El hombre de ciencia, para el epistemólogo francés, no sólo «no elige al azar los hechos que debe observar», sino que ante todo no estudia la naturaleza con miras utilitaristas:
El hombre de ciencia no estudia la naturaleza porque sea útil; la estudia porque encuentra placer, y encuentra placer porque es bella. Si la naturaleza no fuera bella, no valdría la pena conocerla, ni valdría la pena vivir la vida. No hablo aquí, entendámoslo bien, de esta belleza que impresiona los sentidos, de la belleza de las cualidades y de las apariencias; no es que la desdeñe, lejos de ahí, pero no tiene nada que ver con la ciencia. Quiero hablar de esa belleza, más íntima, que proviene del orden armonioso de las partes y que sólo una inteligencia pura puede comprender. Por así decirlo es ella la que da un cuerpo, un esqueleto a las halagadoras apariencias que embellecen nuestros sentidos, y sin este soporte, la belleza de estos sueños fugitivos sería imperfecta, porque sería indecisa y huiría siempre (pp. 20-21).
Hay que saber poner la mira en «la belleza intelectual» que «se basta a sí misma». Por ella sola, «más quizá que por el bien futuro de la humanidad», «el hombre de ciencia se condena a largos y penosos trabajos» (p. 21). Sin este laborioso y desinteresado esfuerzo, sería realmente difícil pensar en hacerse mejores.

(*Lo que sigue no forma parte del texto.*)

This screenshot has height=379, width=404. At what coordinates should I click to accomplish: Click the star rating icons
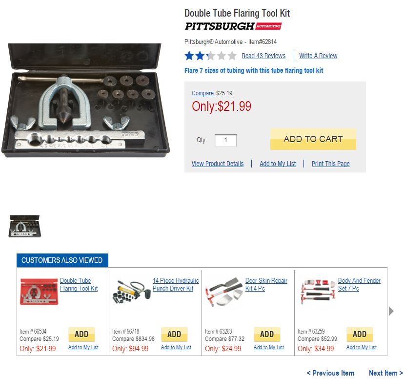210,56
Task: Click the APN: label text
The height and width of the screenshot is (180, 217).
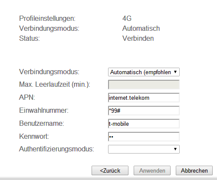Action: (27, 97)
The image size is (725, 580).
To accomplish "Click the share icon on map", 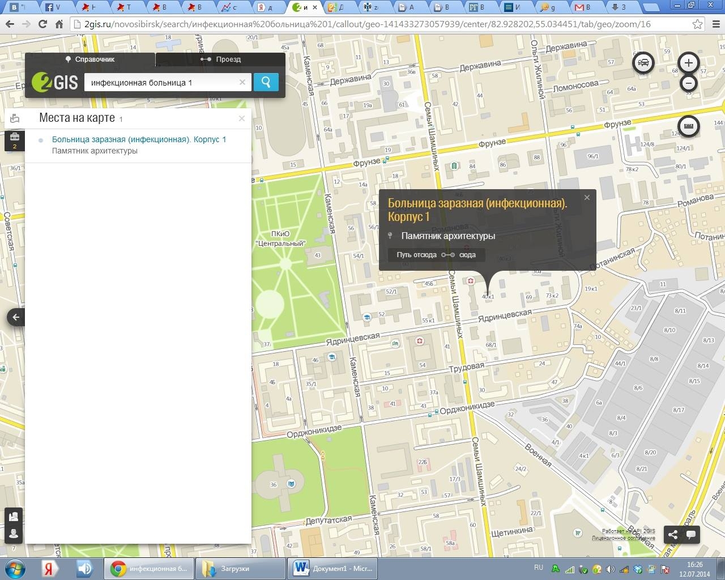I will pyautogui.click(x=672, y=534).
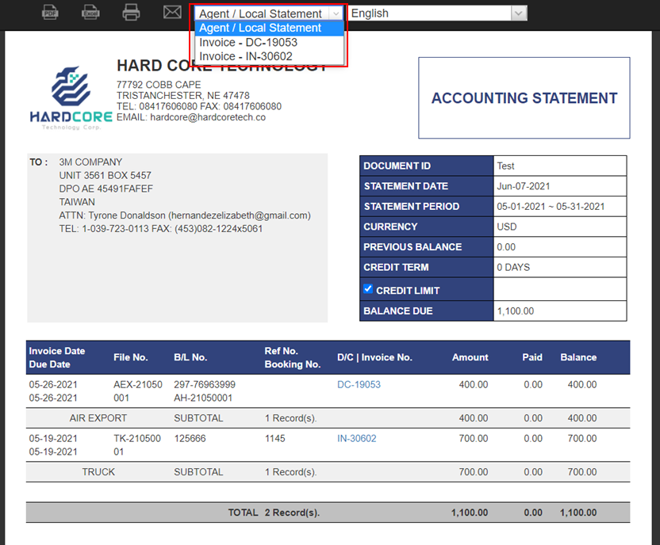Click the Accounting Statement title box

524,98
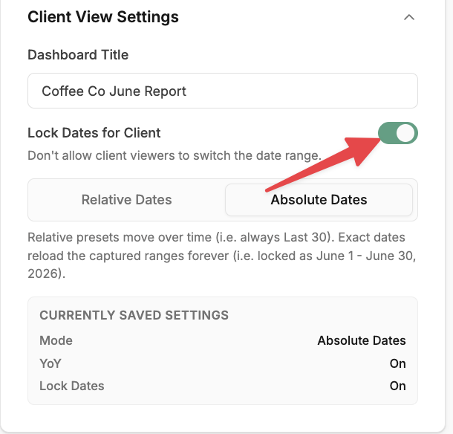
Task: Collapse the Client View Settings chevron
Action: 409,17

En los próximos años habrá que esforzarse para salvar de esta deriva utilitarista no sólo la ciencia, la escuela y la universidad, sino también todo lo que llamamos cultura. Habrá que resistir a la disolución programada de la enseñanza, de la investigación científica, de los clásicos y de los bienes culturales. Porque sabotear la cultura y la enseñanza significa sabotear el futuro de la humanidad. Hace algún tiempo tuve ocasión de leer una frase simple, pero muy significativa, inscrita en el tablón de anuncios de una biblioteca de manuscritos en un perdido oasis del Sahara: «El conocimiento es una riqueza que se puede transmitir sin empobrecerse». Sólo el saber —poniendo en cuestión los paradigmas dominantes del beneficio— puede ser compartido sin empobrecer. Al contrario, enriqueciendo a quien lo transmite y a quien lo recibe.